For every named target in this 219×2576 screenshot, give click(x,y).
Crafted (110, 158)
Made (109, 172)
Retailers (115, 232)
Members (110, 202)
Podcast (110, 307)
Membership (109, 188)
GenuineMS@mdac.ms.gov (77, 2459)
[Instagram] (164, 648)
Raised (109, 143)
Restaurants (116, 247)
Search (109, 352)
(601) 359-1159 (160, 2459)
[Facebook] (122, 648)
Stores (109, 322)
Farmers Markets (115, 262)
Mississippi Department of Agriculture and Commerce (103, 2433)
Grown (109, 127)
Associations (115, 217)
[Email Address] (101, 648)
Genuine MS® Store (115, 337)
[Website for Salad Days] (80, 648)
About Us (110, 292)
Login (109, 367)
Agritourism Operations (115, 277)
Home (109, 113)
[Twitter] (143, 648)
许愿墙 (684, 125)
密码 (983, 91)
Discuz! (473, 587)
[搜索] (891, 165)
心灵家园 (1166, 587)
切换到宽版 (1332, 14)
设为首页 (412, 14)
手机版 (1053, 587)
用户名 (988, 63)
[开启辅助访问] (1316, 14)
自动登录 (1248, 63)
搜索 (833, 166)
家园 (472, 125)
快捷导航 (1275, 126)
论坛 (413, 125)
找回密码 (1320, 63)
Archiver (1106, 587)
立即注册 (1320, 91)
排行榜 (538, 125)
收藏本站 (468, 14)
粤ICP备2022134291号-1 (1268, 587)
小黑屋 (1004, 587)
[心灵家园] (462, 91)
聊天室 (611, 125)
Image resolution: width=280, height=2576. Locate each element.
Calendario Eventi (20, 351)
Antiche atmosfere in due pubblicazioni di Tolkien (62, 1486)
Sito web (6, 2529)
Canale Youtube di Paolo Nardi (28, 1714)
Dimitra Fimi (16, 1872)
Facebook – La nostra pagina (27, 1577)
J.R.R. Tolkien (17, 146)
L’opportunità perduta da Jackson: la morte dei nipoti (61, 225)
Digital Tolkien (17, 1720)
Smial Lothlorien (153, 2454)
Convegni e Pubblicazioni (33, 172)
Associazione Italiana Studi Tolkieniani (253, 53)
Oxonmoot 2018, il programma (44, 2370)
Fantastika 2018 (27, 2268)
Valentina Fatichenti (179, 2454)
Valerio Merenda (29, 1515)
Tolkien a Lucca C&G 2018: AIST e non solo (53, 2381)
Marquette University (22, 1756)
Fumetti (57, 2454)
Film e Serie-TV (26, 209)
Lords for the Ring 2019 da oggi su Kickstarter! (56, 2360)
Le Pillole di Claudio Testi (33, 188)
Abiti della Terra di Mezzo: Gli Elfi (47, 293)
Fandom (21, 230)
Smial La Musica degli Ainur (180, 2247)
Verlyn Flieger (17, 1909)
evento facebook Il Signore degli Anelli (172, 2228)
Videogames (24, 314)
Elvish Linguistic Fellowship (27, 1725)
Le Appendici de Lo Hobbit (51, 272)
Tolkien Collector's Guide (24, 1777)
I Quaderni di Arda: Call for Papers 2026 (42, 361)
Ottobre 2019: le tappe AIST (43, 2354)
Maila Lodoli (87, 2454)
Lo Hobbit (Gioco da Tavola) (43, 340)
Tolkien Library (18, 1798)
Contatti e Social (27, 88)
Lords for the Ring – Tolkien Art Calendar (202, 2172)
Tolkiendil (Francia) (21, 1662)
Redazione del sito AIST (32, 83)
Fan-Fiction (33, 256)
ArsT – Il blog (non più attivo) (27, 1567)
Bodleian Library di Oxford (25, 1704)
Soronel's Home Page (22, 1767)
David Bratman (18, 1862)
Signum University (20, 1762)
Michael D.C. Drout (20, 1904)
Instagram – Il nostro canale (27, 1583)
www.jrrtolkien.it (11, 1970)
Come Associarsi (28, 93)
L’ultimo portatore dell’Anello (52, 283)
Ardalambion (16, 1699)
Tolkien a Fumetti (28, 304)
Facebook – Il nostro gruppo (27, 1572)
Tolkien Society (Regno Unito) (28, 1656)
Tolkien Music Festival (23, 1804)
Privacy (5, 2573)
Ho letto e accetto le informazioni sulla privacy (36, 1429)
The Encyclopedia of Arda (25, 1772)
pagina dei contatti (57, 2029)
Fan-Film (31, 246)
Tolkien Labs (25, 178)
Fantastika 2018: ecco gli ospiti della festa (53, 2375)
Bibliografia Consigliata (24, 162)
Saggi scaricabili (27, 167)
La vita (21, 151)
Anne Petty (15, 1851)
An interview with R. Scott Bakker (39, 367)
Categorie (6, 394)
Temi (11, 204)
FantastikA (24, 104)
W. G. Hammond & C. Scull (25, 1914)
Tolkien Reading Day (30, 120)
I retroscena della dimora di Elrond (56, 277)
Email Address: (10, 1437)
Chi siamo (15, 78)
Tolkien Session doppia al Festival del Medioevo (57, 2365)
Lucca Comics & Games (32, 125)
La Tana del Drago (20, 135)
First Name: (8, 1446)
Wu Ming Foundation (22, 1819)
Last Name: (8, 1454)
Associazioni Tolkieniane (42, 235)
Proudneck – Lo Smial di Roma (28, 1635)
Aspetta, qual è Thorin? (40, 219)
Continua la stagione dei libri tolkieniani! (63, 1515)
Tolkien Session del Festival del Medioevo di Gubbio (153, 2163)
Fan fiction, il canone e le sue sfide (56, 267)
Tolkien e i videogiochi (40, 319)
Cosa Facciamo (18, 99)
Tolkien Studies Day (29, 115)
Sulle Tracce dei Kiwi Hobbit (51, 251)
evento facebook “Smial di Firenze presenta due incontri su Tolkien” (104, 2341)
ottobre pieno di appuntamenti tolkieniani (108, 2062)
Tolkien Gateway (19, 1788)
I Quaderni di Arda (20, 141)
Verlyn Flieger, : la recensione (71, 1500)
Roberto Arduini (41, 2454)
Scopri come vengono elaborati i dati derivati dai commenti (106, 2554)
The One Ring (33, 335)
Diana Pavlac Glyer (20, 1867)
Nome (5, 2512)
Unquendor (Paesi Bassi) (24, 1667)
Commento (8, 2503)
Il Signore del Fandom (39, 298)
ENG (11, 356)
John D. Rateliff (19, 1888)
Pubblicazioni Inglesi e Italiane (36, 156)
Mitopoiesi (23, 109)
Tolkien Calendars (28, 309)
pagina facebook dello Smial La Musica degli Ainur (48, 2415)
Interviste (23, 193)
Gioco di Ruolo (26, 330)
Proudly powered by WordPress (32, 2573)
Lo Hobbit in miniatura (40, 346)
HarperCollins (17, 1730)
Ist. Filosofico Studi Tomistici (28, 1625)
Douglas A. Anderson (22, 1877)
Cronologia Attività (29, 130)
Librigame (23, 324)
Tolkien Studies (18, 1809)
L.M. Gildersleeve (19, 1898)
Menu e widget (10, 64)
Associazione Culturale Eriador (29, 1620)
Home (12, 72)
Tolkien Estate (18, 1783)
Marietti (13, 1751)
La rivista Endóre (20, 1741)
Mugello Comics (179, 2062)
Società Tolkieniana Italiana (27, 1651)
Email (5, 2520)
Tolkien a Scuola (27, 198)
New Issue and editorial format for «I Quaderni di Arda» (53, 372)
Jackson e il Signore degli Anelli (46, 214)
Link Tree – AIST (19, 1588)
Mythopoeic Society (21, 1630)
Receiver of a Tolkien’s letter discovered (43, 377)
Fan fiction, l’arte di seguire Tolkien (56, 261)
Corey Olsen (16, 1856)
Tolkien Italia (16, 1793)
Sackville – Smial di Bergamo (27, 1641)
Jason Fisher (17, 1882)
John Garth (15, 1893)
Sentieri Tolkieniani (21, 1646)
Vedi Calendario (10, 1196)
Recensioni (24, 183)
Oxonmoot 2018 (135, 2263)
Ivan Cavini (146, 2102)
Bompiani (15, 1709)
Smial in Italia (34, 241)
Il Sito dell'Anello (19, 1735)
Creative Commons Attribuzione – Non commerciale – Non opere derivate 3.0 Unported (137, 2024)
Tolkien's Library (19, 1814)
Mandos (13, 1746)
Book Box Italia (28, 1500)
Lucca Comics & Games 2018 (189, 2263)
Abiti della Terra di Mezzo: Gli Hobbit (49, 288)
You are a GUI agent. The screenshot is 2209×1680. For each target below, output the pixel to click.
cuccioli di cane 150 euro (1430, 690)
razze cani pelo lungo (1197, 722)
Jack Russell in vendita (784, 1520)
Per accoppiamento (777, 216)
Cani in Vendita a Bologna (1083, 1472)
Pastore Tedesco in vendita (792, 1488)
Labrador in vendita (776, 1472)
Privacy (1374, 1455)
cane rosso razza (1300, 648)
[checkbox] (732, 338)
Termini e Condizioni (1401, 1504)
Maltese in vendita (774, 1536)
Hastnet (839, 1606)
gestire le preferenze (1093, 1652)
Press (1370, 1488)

****************

== What you have to do ==
Which lines above run from the one containing "Tolkien Reading Day (30, 120)" down to the one containing "Aspetta, qual è Thorin? (40, 219)"? Repeat exactly those, both ends included, and nothing else.

== Exercise solution ==
Tolkien Reading Day (30, 120)
I retroscena della dimora di Elrond (56, 277)
Email Address: (10, 1437)
Chi siamo (15, 78)
Tolkien Session doppia al Festival del Medioevo (57, 2365)
Lucca Comics & Games (32, 125)
La Tana del Drago (20, 135)
First Name: (8, 1446)
Wu Ming Foundation (22, 1819)
Last Name: (8, 1454)
Associazioni Tolkieniane (42, 235)
Proudneck – Lo Smial di Roma (28, 1635)
Aspetta, qual è Thorin? (40, 219)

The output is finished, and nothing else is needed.